About half of the Warriors’ roster consists of underclassmen.
“With them being as young as they are, it’s that more promising of a future,” Byrd said.
Mason Rich had two hits and two RBIs, Jake Parks had a double, RBI and run, and Sean Jennings got the win against J-M, giving up just three hits with seven strikeouts in six innings.
Parks had two hits, Clay Hill had a couple of hits and Rowan Wagner had two hits in the narrow loss to Chapel Hill.
Providence Grove was involved in a pair of shutouts, falling 10-0 to Apex Friendship in five innings as Friendship’s Luke Hemreck didn’t allow a hit. He walked two and struck out eight.
“The first game we played, we faced a really good pitcher who was around the plate and kept the ball down and we couldn't get anything started,” PG coach Glen Hunt said.
The Patriots rebounded with a resounding 13-0 win over J-M in the tournament’s final game on Thursday afternoon.
PG recorded 13 hits in its second game, with Joe Coltrane getting three and Andrew Canter and Josh Ward recording two each. Lemuel Coltrane and Tyler Foust drove in three each and Canter got the win on the mound, surrendering six hits with seven strikeouts.
“We hit the ball much better and we jumped on them better,” Hunt said. “Andrew Canter had a great day on the mound and Andrew Thomas made some nice defensive plays. It was good to see us hit the ball. Hopefully, we can take what we did (Thursday) and take it into next week.”
Eastern Randolph experienced mixed results as well as the Wildcats recorded a 13-5 win over North Moore before falling to Apex Friendship 11-1.
Against North Moore, ER scored seven runs in the fifth and three more in the sixth for a big lead and rolled from there. Pierce Leonard had two triples, two runs scored and four RBIs, while Ethan Frye, Alex Kivett and Lucas Smith each had two hits. Kivett scored twice and Smith three times for the Wildcats, who registered 12 hits in the contest.

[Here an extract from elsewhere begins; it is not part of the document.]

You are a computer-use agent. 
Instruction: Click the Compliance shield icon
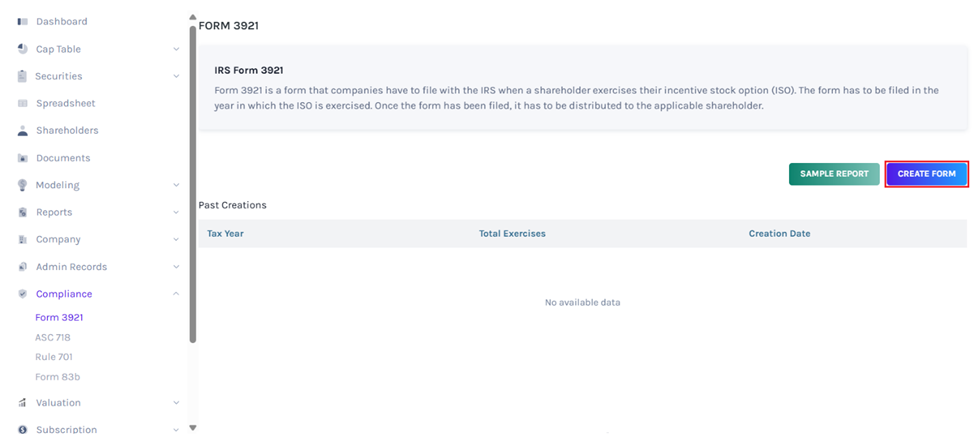[22, 294]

That win represented the fifth straight for the Wildcats at SWRHS as they won all three Easter Tournament games last year there and topped the Cougars in a PAC game the week prior.

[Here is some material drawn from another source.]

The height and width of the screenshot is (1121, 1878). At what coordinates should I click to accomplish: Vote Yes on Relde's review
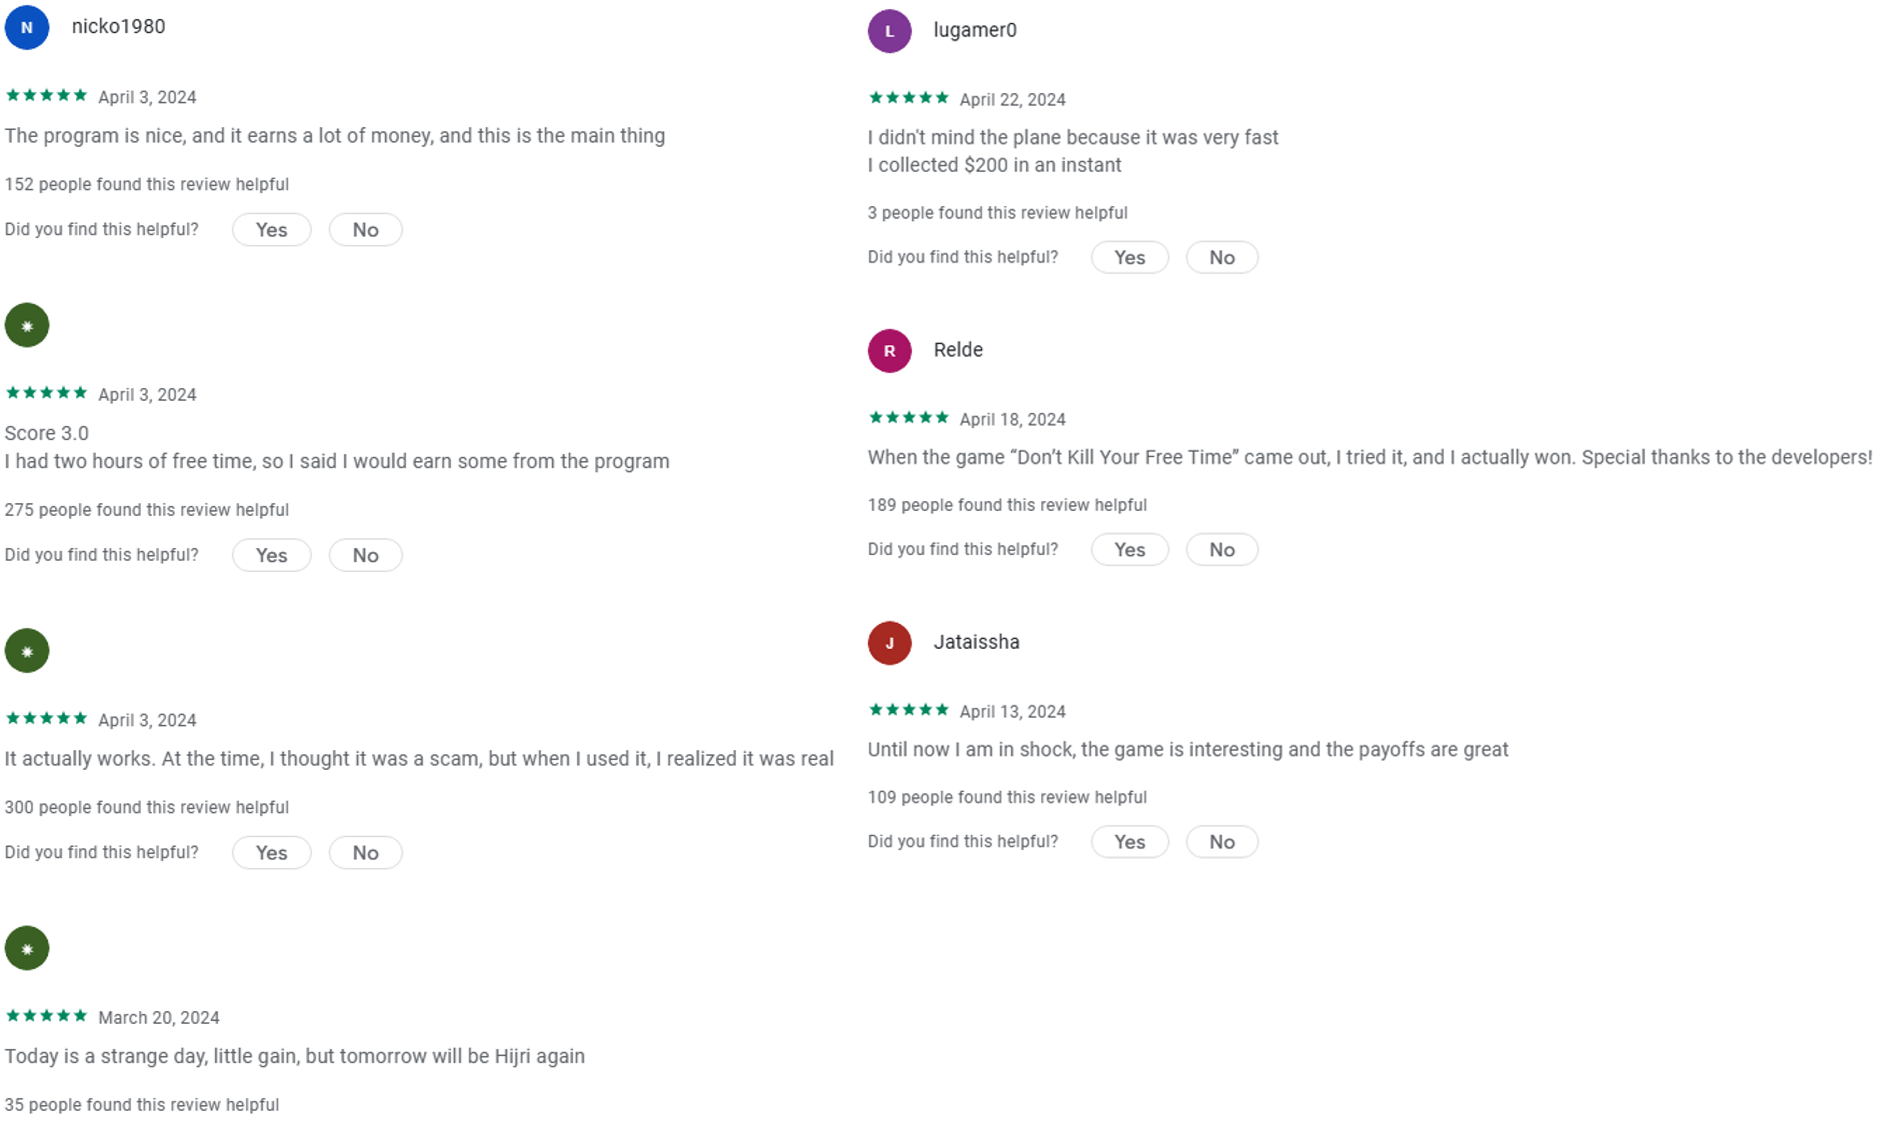tap(1129, 550)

Against Apex Friendship, ER had its win streak at SWRHS snapped as it was held in check by the Patriots. ER received an RBI single from Kahlin Graham in the third for its only run. Graham had two of ER’s five hits in the contest.

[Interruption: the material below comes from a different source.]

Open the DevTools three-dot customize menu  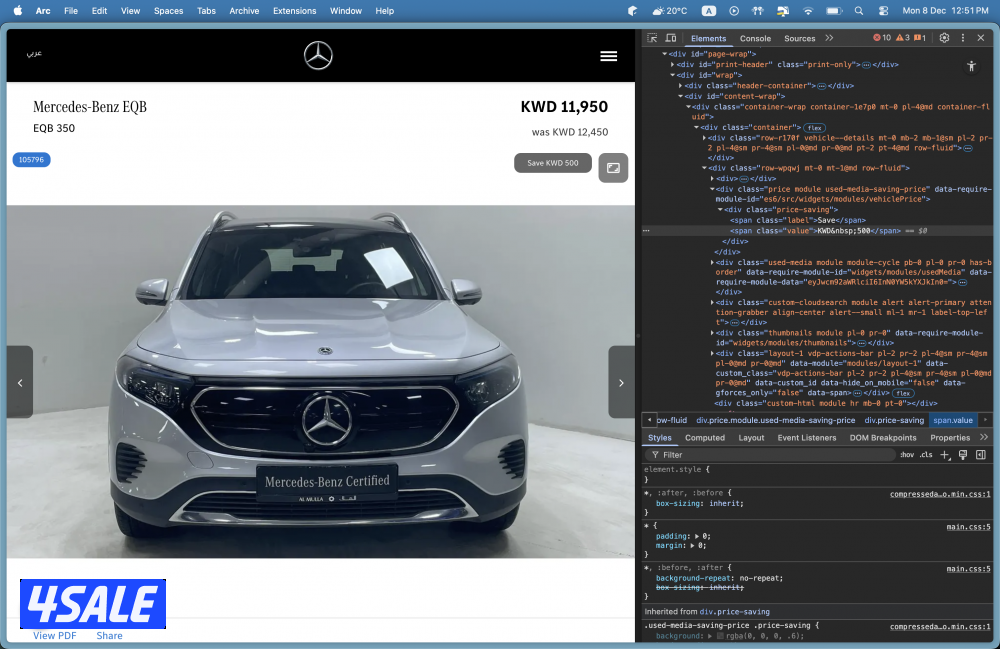click(x=963, y=38)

“When we played North Moore, we kinda clicked,” said first-year ER coach Brent Haynes. “We got hits in clutch situations and made pitches in situations. Going into the Apex Friendship game, I knew it would be an uphill battle. They had an army and we had 10 players. We leave six runners on in the first three innings and if we could have gotten some hits then, who knows? We didn’t give up and had some long at-bats. We battled and we’re doing things that we may not have done earlier in the season.”